China Passes Law to Counter Foreign Sanctions
China passed a law on Thursday to counter foreign sanctions, as it strives to resist US and EU pressure over trade, technology, Hong Kong and Xinjiang.
Individuals or entities involved in making or implementing discriminatory measures against Chinese citizens or entities could be put on an anti-sanctions list by a “relevant department” in the Chinese government.
Those on the list may be denied entry into China or be expelled from China. Their assets within China may be seized or frozen. They could be restricted from doing business with entities or people within China.
The new law is China’s latest and most wide-ranging legal tool to retaliate against foreign sanctions and is intended to give Chinese retaliatory measures more legitimacy and predictability, according to local experts.

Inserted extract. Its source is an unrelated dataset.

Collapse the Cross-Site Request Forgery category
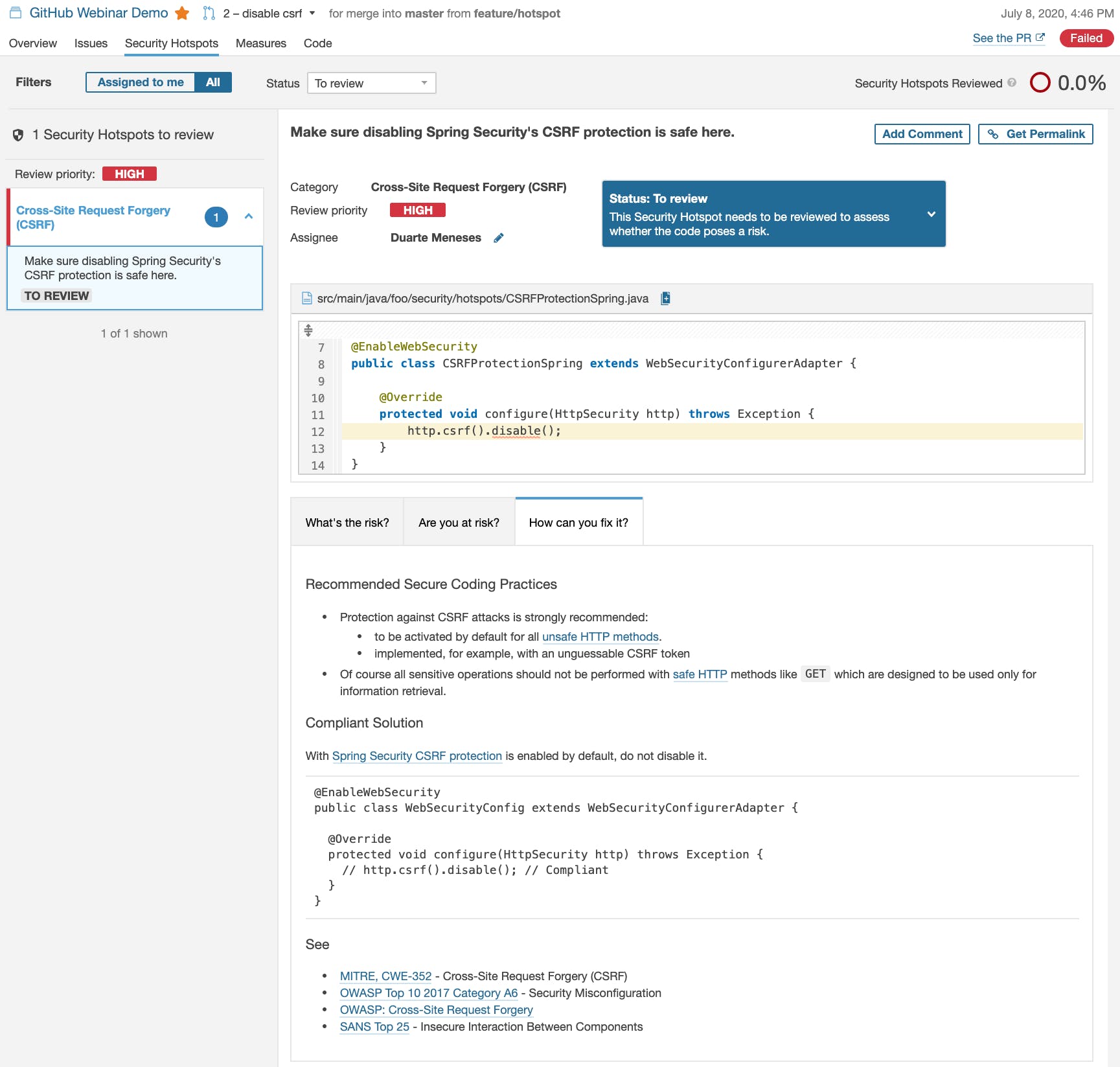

Foreign companies, however, worry about the dampening impact it might have on foreign investment.
China’s top legislature, the National People’s Congress (NPC) standing committee passed the law on Thursday, according to state television CCTV.
All 14 vice-chairpersons of the committee are under US sanctions for passing the National Security Law last year that critics say has crippled political freedoms in Hong Kong. Beijing says it was needed to restore stability in the city.
President Xi Jinping called last November for the ruling Communist Party to use legal means to defend China’s sovereignty, security and interests against foreign parties.
The NPC said in its annual work report in March that it wants to “upgrade our legal toolbox” to address the risks from foreign sanctions and interference.
In January, the commerce ministry announced mechanisms to assess if foreign restrictions on Chinese trade and business activities were justified, and for Chinese individuals or companies to sue for compensation in a Chinese court.
The United States and its allies have increasingly sanctioned Chinese officials to express concern about how China treats its Muslim Uyghur minority in Xinjiang and pro-democracy activities in Hong Kong, triggering counter-sanctions by China on US and EU politicians and officials.
Washington has also targeted Chinese companies such as Huawei and ZTE for violating US sanctions on Iran or North Korea, an act China called “long-arm jurisdiction.”
The bill underwent a secret first reading in April, and was passed on Thursday, barely two days after NPC announced that it was doing a second reading of the bill. It skipped a third reading normally needed for other bills.
The European Union Chamber of Commerce said its members are alarmed at the lack of transparency about the passing of the bill.
“China seems to be in a hurry. Such action is not conducive to attracting foreign investment or reassuring companies that increasingly feel that they will be used as sacrificial pawns in a game of political chess,” Joerg Wuttke, the Chamber’s president, told Reuters.
Foreign companies looking to do business in China may find themselves up against increasing scrutiny from Chinese regulatory authorities in relation to their operations both locally and abroad, said Shaun Wu, a partner at law firm Paul Hastings.
Chinese experts say Beijing is simply taking a page from the playbooks of the United States and European Union, which in recent years have passed various acts to serve as a legal basis for their engagement with China.
“China previously had neither the economic power nor the political will to use legal means to retaliate against US sanctions. It now has both,” said Wang Jiangyu, a law professor at City University of Hong Kong.
“Cooperation is the best option but the US doesn’t want it. So retaliation, such as with this new law, is the second best option. Sucking it up is the worst,” he said.